Spurs couldn't recover from Game 6 loss

LeBron James of the Miami Heat (left) boxes out Danny Green of the San Antonio Spurs during Game 7...

LeBron James of the Miami Heat (left) boxes out Danny Green of the San Antonio Spurs during Game 7 last night. (Getty Images/AFP)

MIKE GANTER, QMI Agency

, Last Updated: 1:32 AM ET

There was a feeling that even with a one-game, winner-takes-the-title scenario, the Miami Heat were firmly in the driver’s seat.

In this case, the feeling was right.

Yes, it went down to the wire. Yes, the Spurs never were totally out of it.

But by the same token, the Heat never really looked in danger of losing it.

Blame it on Game 6.

In a series where the previous game has had absolutely no carry over to the next, the hangover from Game 6 in the deciding game was palpable.

In Game 6 the San Antonio Spurs took the gut punch of all gut punches.

They owned a five-point lead with 28 seconds remaining and couldn’t close it out.

Hell, the trophy was out of the case and getting ready to be presented. No less a competitor than LeBron James himself admitted he was already lamenting 91/2 months of work down the drain.

And then it was gone. The Larry O’Brien Trophy was being re-crated and the Miami Heat had forced a Game 7.

The question on everyone’s mind was how would the Spurs come back from that?

The answer was surprisingly well. Just not well enough.

Early on the Spurs looked shaky but then so too did the Heat.

Both teams were sloppy with the ball. Both teams were missing the shots they were hitting with regularity through the first six games of the series.
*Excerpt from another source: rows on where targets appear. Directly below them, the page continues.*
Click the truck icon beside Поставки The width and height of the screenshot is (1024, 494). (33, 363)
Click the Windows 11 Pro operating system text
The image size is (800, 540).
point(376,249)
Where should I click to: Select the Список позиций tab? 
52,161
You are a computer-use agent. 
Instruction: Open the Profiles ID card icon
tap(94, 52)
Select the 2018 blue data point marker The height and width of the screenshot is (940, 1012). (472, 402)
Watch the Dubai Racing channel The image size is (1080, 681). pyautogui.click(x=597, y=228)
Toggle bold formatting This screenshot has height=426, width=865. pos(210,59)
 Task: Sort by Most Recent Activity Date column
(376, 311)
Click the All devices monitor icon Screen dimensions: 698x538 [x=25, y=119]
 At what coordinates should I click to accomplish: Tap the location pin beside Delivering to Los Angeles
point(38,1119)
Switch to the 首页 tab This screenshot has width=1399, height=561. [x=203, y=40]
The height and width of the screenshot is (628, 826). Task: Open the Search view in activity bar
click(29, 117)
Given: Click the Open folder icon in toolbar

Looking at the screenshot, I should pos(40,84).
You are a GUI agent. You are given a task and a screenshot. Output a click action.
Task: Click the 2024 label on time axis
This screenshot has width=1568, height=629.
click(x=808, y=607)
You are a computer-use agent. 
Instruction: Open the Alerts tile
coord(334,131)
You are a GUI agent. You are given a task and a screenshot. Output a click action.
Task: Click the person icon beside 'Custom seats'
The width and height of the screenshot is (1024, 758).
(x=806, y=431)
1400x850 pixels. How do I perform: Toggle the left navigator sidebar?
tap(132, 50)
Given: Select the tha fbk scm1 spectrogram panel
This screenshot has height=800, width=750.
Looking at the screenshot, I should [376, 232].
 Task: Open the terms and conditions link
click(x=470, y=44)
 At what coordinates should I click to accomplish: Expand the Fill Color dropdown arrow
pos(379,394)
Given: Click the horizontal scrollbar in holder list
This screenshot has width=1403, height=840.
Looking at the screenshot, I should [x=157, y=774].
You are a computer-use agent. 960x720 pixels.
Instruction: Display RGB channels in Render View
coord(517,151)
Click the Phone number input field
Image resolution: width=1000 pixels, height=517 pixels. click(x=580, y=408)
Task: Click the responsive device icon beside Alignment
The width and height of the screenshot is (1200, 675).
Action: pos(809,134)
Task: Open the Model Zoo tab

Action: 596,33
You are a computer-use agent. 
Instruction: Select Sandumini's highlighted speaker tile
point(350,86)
In short, both teams looked like the moment was a little too big for them.

Things settled down for both teams in the second.

After that it was too much LeBron James, too much Dwyane Wade and perhaps the biggest surprise of all, too much Shane Battier.

Battier, until Game 6, had been a rumour for much of the series. His outside shooting, his only offer of substance when the Heat were on offence, had abandoned him for the most part.

He got it going a little in Game 6 hitting three of his four attempts from distance. But in Game 7 and with all the Heat scoring from a total of five players, Battier stepped up biggest when needed most.

He went 6-of-8 from beyond the arc to finish with 18 points. On a night where Chris Bosh, Mike Miller and Ray Allen were held scoreless, Battier filled a huge void.

RED HOT, THEN NOT

It was only two games ago in this series that Danny Green couldn’t miss.

As long as the Spurs could get the ball in his hands it seemed they were rewarded with points, more often than not three at a time.

But when the series shifted to Miami for Game 6, it was like Green’s ability to first, get open and second, sink shots, stayed behind in San Antonio.

But what is lost is the job Miami is doing on Green. Granted it took a while and a NBA Finals record for threes in a series before it happened, but finally the Heat are giving Green the respect he has earned and it has meant the end of those wide-open shots that he was knocking down with regularity earlier in the series.

QUICK HITS

Things I didn’t expect to see in a Game 7. Tim Duncan with a steal and an one-man fast break ending up in an uncontested dunk. Now that’s rare ... Dwane Casey wasn’t getting away from a bunch of media types on the same day as Game 7 of the NBA Finals without making a prediction about the big game. “Whoa, that’s a tough one,” Casey said. “I think Miami at home. It’s going to be huge to see how San Antonio comes out of that stupor. I don’t care what you say — when you’re standing on that podium with that trophy and all at once they take it away from you or you take it away from yourself — it’s hard. All I know is I want to be in that situation with the Raptors some day.” ... A very nice story lost in the shadows of a series dominated by two Big 3s and the unpredictable run Green was on earlier, is how vital Kawhi Leonard has been to the Spurs. Finally Bill Simmons made the point that Leonard, if he wasn’t already, would soon have to be considered the third member of San Antonio’s Big 3. Leonard played man-to-man shutdown defence on James for much of the series and still contributed at the offensive end of the floor. Oh and then there was his rebounding. No one was more productive in that department in this series. Leonard may not be storyline No. 1 of this series, but his emergence in just his second year in the league has been sensational ... For those that care about this sort of thing, James was indeed wearing the headband again in Game 7 after going most of the fourth quarter and overtime without it in Game 6.